“It was this way. I had worked on it, day after day, day after day, for many months, starting at nine each morning and working until four in the afternoon. I knew where I was going and why I wanted to get there, but after a time I became like a patient plodder who must travel weary miles along a lonely road before he arrives at the city of his destination. Mile after mile I covered the distance, sometimes traveling fairly swiftly, sometimes scarcely able to lift one tired foot after the other. When it was finished I was so dulled by contact with it that I scarcely could see it. The last stretch of the work, during June and July, had been written in Chicago. That June and July in Chicago I recall as a period during which the thermometer hovered gracefully between 90 and 96 in the shade.

“As the work of final correction began and progressed I began to dole out sheaves of copy to the typist. She used to call for a chunk of the story every day or two. She would appear at about four in the afternoon when I had finished work for the day, and when I was at my limpest, dampest and lowest. I remember her as a nice fresh-looking red-haired girl in crisp cool orchid organdie. She would make four copies of each fresh sheaf as she received it, return these, and call for more. No other soul except myself had seen a line of that story.

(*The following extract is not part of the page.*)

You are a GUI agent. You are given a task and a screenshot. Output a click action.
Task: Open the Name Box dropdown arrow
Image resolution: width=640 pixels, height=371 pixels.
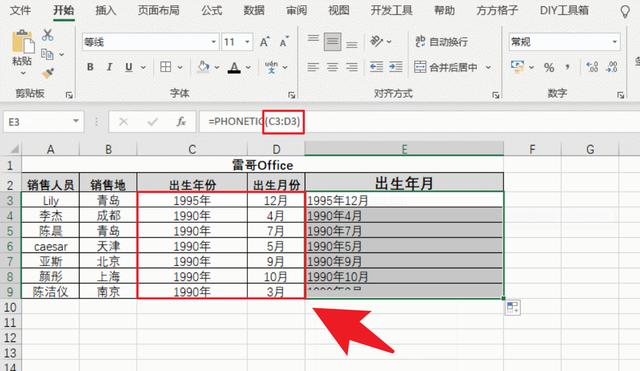click(76, 121)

“Each time she called I waited eagerly, hopefully, for her to make some comment. I wanted her to say she liked Selina. I wanted her to say she didn’t care for Dirk. I wanted her to say she thought the story should have ended this way, or that. I wanted her to evince some interest in the novel; to show some liking for it, or even to show dislike. She never did.

“ ‘Well,’ said I to Miss E. Ferber, ‘that settles it. There you are, Edna! I told you so! Who would be interested in a novel about a middle-aged woman in a calico dress and with wispy hair and bad teeth, grubbing on a little truck farm south of Chicago! Nobody. Who cares about cabbages! Nobody. Who would read the thing if it came out as a novel! A dull plodding book, written because I was interested; because I wanted intensely to write it; because I had carried the thought of it around in my head for five years or more.’

“The story was to be serialized in the Woman’s Home Companion before being published in novel form. Well, that was all right. It might go well enough as a serial. But as a novel! Never.

“I wrote Mr. Russell Doubleday, of Doubleday, Page & Company, telling him that I had finished the book but that it was not, in my opinion, a book that would sell. No one, I wrote him, would read it. I thought it would be better for his firm, as publishers, and for me, as author, if we gave up the idea of publishing this story as a novel. It would be a flat failure, receiving bad reviews, having no sale.

“Mr. Doubleday replied that I might be right, but that perhaps I should let some one besides myself have a chance to judge its merits and faults. Perhaps, he said, I had been too close to it. Would I let him read it before deciding against it?

“He read it. He wrote me a letter. I keep that letter to read on rainy days when I’m not feeling well.

“ ‘So Big’ has, for some reason I can’t explain, been a best seller since it was published in February, selling on an average of a thousand a day. I know how the ugly duckling felt who turned into a swan.”

And so, unlike Dirk de Jong, who thought he was so big and wasn’t, the novel is so very big, when the author thought it of much less importance.